Copy these lines word for word.

++++ Provided data ++++

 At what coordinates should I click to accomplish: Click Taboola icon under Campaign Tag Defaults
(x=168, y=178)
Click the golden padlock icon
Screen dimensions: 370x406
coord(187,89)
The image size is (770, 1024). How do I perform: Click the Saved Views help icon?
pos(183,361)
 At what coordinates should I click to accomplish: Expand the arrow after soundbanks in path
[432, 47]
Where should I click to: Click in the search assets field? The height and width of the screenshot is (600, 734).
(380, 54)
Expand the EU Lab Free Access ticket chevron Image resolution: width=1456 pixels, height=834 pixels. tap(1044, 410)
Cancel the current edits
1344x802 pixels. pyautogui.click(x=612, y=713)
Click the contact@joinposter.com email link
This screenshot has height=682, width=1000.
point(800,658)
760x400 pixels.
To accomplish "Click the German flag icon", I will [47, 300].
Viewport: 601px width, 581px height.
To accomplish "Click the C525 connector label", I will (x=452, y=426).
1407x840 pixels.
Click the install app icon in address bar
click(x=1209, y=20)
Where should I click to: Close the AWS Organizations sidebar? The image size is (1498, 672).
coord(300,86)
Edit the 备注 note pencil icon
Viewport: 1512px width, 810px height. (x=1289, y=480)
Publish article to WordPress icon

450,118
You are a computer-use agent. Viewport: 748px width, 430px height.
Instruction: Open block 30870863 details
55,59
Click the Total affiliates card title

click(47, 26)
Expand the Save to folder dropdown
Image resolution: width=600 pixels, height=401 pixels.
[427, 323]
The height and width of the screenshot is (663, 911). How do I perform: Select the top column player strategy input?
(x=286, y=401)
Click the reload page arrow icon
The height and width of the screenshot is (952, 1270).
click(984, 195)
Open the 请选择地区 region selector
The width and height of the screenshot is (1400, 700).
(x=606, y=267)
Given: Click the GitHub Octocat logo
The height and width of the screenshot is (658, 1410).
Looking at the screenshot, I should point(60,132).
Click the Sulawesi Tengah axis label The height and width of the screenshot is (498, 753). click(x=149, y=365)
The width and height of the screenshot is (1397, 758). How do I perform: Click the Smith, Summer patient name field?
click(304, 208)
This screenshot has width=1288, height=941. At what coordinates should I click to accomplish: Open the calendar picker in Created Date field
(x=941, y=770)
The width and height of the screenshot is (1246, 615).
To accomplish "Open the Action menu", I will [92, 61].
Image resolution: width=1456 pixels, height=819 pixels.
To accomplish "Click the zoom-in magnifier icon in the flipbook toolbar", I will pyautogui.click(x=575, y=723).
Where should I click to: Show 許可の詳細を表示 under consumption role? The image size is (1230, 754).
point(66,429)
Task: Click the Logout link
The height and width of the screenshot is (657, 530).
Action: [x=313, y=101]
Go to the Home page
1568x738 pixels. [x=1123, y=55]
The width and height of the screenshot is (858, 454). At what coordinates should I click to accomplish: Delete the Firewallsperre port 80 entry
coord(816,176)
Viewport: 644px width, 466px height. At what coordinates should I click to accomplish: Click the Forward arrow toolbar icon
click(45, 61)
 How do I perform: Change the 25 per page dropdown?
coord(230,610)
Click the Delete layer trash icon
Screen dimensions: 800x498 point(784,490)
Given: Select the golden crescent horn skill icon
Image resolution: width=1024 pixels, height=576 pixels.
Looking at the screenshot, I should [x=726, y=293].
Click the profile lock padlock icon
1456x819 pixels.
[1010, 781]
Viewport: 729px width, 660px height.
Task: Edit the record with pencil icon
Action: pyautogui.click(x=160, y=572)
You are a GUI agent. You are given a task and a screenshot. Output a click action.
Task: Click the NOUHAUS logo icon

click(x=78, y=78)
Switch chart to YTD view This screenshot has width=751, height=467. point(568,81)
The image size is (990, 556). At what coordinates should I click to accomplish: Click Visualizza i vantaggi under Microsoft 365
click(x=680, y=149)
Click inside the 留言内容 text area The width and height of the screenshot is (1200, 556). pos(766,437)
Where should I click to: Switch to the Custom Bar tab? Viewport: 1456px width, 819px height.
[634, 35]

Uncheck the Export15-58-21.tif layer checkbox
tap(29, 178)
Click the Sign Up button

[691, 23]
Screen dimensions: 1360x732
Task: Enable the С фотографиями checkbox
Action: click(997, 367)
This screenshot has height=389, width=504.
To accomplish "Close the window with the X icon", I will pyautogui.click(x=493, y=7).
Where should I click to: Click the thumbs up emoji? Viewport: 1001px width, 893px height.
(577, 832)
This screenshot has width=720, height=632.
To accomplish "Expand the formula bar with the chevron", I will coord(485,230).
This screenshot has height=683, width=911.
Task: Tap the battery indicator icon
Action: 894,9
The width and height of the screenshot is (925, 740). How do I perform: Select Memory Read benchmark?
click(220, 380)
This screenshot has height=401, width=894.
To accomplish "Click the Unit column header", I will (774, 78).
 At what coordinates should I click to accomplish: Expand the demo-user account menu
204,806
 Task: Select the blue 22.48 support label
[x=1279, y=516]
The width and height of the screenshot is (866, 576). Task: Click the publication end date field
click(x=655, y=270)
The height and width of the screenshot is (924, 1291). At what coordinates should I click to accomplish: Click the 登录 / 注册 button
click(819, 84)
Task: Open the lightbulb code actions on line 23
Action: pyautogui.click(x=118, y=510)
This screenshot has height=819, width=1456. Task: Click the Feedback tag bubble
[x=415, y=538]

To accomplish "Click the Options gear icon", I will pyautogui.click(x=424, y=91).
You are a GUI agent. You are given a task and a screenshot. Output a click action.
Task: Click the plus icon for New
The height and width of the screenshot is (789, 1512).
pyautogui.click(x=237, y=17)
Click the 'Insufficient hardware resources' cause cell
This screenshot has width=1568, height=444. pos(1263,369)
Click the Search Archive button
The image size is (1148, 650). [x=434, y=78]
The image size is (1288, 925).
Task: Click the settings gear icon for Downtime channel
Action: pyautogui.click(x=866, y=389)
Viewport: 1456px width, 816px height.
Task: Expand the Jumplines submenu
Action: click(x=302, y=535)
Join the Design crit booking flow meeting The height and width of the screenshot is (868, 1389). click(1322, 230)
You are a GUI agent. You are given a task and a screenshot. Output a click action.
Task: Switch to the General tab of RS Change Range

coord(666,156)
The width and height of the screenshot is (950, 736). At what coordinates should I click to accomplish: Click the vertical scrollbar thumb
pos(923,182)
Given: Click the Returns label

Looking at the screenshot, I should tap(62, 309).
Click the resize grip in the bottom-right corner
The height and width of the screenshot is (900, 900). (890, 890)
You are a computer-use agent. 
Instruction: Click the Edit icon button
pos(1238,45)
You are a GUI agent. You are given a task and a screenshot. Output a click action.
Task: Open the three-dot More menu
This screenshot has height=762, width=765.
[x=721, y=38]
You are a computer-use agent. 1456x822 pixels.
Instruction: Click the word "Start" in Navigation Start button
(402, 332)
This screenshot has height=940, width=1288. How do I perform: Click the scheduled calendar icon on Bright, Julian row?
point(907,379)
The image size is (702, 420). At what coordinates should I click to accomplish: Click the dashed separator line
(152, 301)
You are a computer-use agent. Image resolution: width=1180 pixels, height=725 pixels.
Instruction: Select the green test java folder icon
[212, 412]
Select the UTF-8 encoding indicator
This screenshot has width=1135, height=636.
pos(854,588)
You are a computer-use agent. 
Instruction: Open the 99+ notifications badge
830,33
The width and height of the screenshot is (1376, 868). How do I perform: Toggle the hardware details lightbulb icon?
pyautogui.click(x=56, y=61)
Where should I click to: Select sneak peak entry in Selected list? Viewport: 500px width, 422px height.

++++

Finished task:
 At what coordinates should I click to accomplish: Click Taboola icon under Campaign Tag Defaults
(x=168, y=178)
Click the golden padlock icon
Screen dimensions: 370x406
coord(187,89)
The image size is (770, 1024). How do I perform: Click the Saved Views help icon?
pos(183,361)
 At what coordinates should I click to accomplish: Expand the arrow after soundbanks in path
[432, 47]
Where should I click to: Click in the search assets field? The height and width of the screenshot is (600, 734).
(380, 54)
Expand the EU Lab Free Access ticket chevron Image resolution: width=1456 pixels, height=834 pixels. tap(1044, 410)
Cancel the current edits
1344x802 pixels. pyautogui.click(x=612, y=713)
Click the contact@joinposter.com email link
This screenshot has height=682, width=1000.
point(800,658)
760x400 pixels.
To accomplish "Click the German flag icon", I will [47, 300].
Viewport: 601px width, 581px height.
To accomplish "Click the C525 connector label", I will (x=452, y=426).
1407x840 pixels.
Click the install app icon in address bar
click(x=1209, y=20)
Where should I click to: Close the AWS Organizations sidebar? The image size is (1498, 672).
coord(300,86)
Edit the 备注 note pencil icon
Viewport: 1512px width, 810px height. (x=1289, y=480)
Publish article to WordPress icon

450,118
You are a computer-use agent. Viewport: 748px width, 430px height.
Instruction: Open block 30870863 details
55,59
Click the Total affiliates card title

click(47, 26)
Expand the Save to folder dropdown
Image resolution: width=600 pixels, height=401 pixels.
[427, 323]
The height and width of the screenshot is (663, 911). How do I perform: Select the top column player strategy input?
(x=286, y=401)
Click the reload page arrow icon
The height and width of the screenshot is (952, 1270).
click(984, 195)
Open the 请选择地区 region selector
The width and height of the screenshot is (1400, 700).
(x=606, y=267)
Given: Click the GitHub Octocat logo
The height and width of the screenshot is (658, 1410).
Looking at the screenshot, I should point(60,132).
Click the Sulawesi Tengah axis label The height and width of the screenshot is (498, 753). click(x=149, y=365)
The width and height of the screenshot is (1397, 758). How do I perform: Click the Smith, Summer patient name field?
click(304, 208)
This screenshot has width=1288, height=941. At what coordinates should I click to accomplish: Open the calendar picker in Created Date field
(x=941, y=770)
The width and height of the screenshot is (1246, 615).
To accomplish "Open the Action menu", I will [92, 61].
Image resolution: width=1456 pixels, height=819 pixels.
To accomplish "Click the zoom-in magnifier icon in the flipbook toolbar", I will pyautogui.click(x=575, y=723).
Where should I click to: Show 許可の詳細を表示 under consumption role? The image size is (1230, 754).
point(66,429)
Task: Click the Logout link
The height and width of the screenshot is (657, 530).
Action: [x=313, y=101]
Go to the Home page
1568x738 pixels. [x=1123, y=55]
The width and height of the screenshot is (858, 454). At what coordinates should I click to accomplish: Delete the Firewallsperre port 80 entry
coord(816,176)
Viewport: 644px width, 466px height. At what coordinates should I click to accomplish: Click the Forward arrow toolbar icon
click(45, 61)
 How do I perform: Change the 25 per page dropdown?
coord(230,610)
Click the Delete layer trash icon
Screen dimensions: 800x498 point(784,490)
Given: Select the golden crescent horn skill icon
Image resolution: width=1024 pixels, height=576 pixels.
Looking at the screenshot, I should [x=726, y=293].
Click the profile lock padlock icon
1456x819 pixels.
[1010, 781]
Viewport: 729px width, 660px height.
Task: Edit the record with pencil icon
Action: pyautogui.click(x=160, y=572)
You are a GUI agent. You are given a task and a screenshot. Output a click action.
Task: Click the NOUHAUS logo icon

click(x=78, y=78)
Switch chart to YTD view This screenshot has width=751, height=467. point(568,81)
The image size is (990, 556). At what coordinates should I click to accomplish: Click Visualizza i vantaggi under Microsoft 365
click(x=680, y=149)
Click inside the 留言内容 text area The width and height of the screenshot is (1200, 556). pos(766,437)
Where should I click to: Switch to the Custom Bar tab? Viewport: 1456px width, 819px height.
[634, 35]

Uncheck the Export15-58-21.tif layer checkbox
tap(29, 178)
Click the Sign Up button

[691, 23]
Screen dimensions: 1360x732
Task: Enable the С фотографиями checkbox
Action: click(997, 367)
This screenshot has height=389, width=504.
To accomplish "Close the window with the X icon", I will pyautogui.click(x=493, y=7).
Where should I click to: Click the thumbs up emoji? Viewport: 1001px width, 893px height.
(577, 832)
This screenshot has width=720, height=632.
To accomplish "Expand the formula bar with the chevron", I will coord(485,230).
This screenshot has height=683, width=911.
Task: Tap the battery indicator icon
Action: 894,9
The width and height of the screenshot is (925, 740). How do I perform: Select Memory Read benchmark?
click(220, 380)
This screenshot has height=401, width=894.
To accomplish "Click the Unit column header", I will (774, 78).
 At what coordinates should I click to accomplish: Expand the demo-user account menu
204,806
 Task: Select the blue 22.48 support label
[x=1279, y=516]
The width and height of the screenshot is (866, 576). Task: Click the publication end date field
click(x=655, y=270)
The height and width of the screenshot is (924, 1291). At what coordinates should I click to accomplish: Click the 登录 / 注册 button
click(819, 84)
Task: Open the lightbulb code actions on line 23
Action: pyautogui.click(x=118, y=510)
This screenshot has height=819, width=1456. Task: Click the Feedback tag bubble
[x=415, y=538]

To accomplish "Click the Options gear icon", I will pyautogui.click(x=424, y=91).
You are a GUI agent. You are given a task and a screenshot. Output a click action.
Task: Click the plus icon for New
The height and width of the screenshot is (789, 1512).
pyautogui.click(x=237, y=17)
Click the 'Insufficient hardware resources' cause cell
This screenshot has width=1568, height=444. pos(1263,369)
Click the Search Archive button
The image size is (1148, 650). [x=434, y=78]
The image size is (1288, 925).
Task: Click the settings gear icon for Downtime channel
Action: pyautogui.click(x=866, y=389)
Viewport: 1456px width, 816px height.
Task: Expand the Jumplines submenu
Action: click(x=302, y=535)
Join the Design crit booking flow meeting The height and width of the screenshot is (868, 1389). click(1322, 230)
You are a GUI agent. You are given a task and a screenshot. Output a click action.
Task: Switch to the General tab of RS Change Range

coord(666,156)
The width and height of the screenshot is (950, 736). At what coordinates should I click to accomplish: Click the vertical scrollbar thumb
pos(923,182)
Given: Click the Returns label

Looking at the screenshot, I should tap(62, 309).
Click the resize grip in the bottom-right corner
The height and width of the screenshot is (900, 900). (890, 890)
You are a computer-use agent. 
Instruction: Click the Edit icon button
pos(1238,45)
You are a GUI agent. You are given a task and a screenshot. Output a click action.
Task: Open the three-dot More menu
This screenshot has height=762, width=765.
[x=721, y=38]
You are a computer-use agent. 1456x822 pixels.
Instruction: Click the word "Start" in Navigation Start button
(402, 332)
This screenshot has height=940, width=1288. How do I perform: Click the scheduled calendar icon on Bright, Julian row?
point(907,379)
The image size is (702, 420). At what coordinates should I click to accomplish: Click the dashed separator line
(152, 301)
You are a computer-use agent. Image resolution: width=1180 pixels, height=725 pixels.
Instruction: Select the green test java folder icon
[212, 412]
Select the UTF-8 encoding indicator
This screenshot has width=1135, height=636.
pos(854,588)
You are a computer-use agent. 
Instruction: Open the 99+ notifications badge
830,33
The width and height of the screenshot is (1376, 868). How do I perform: Toggle the hardware details lightbulb icon?
pyautogui.click(x=56, y=61)
Where should I click to: Select sneak peak entry in Selected list? Viewport: 500px width, 422px height.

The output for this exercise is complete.